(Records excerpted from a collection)
******

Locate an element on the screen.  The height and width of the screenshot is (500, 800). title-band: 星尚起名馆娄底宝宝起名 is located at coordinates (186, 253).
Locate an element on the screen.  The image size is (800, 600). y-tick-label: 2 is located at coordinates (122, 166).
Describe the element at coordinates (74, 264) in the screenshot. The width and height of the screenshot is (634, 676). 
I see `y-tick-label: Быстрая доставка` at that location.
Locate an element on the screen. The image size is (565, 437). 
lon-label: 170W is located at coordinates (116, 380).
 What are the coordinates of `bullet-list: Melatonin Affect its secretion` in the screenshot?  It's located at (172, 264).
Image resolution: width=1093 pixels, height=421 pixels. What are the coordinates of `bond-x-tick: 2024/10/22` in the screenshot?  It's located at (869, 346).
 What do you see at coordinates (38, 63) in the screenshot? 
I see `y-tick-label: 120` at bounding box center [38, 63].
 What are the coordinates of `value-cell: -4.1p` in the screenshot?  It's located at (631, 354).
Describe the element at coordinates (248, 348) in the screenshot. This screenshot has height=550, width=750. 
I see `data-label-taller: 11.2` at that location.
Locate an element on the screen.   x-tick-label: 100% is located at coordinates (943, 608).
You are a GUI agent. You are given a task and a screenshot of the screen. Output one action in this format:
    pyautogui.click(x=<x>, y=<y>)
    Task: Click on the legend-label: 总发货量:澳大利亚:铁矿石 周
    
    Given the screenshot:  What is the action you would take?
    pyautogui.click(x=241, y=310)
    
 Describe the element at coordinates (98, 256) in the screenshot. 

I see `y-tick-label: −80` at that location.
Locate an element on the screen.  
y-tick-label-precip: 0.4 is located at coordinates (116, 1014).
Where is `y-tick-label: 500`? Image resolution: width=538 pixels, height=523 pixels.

******

Your objective: Which lines of the records contain the string "label", with case taken into account? Report each of those lines in full.

Answer section:
Locate an element on the screen.  The image size is (800, 600). y-tick-label: 2 is located at coordinates (122, 166).
I see `y-tick-label: Быстрая доставка` at that location.
lon-label: 170W is located at coordinates (116, 380).
I see `y-tick-label: 120` at bounding box center [38, 63].
I see `data-label-taller: 11.2` at that location.
Locate an element on the screen.   x-tick-label: 100% is located at coordinates (943, 608).
    Task: Click on the legend-label: 总发货量:澳大利亚:铁矿石 周
I see `y-tick-label: −80` at that location.
y-tick-label-precip: 0.4 is located at coordinates (116, 1014).
Where is `y-tick-label: 500`? Image resolution: width=538 pixels, height=523 pixels.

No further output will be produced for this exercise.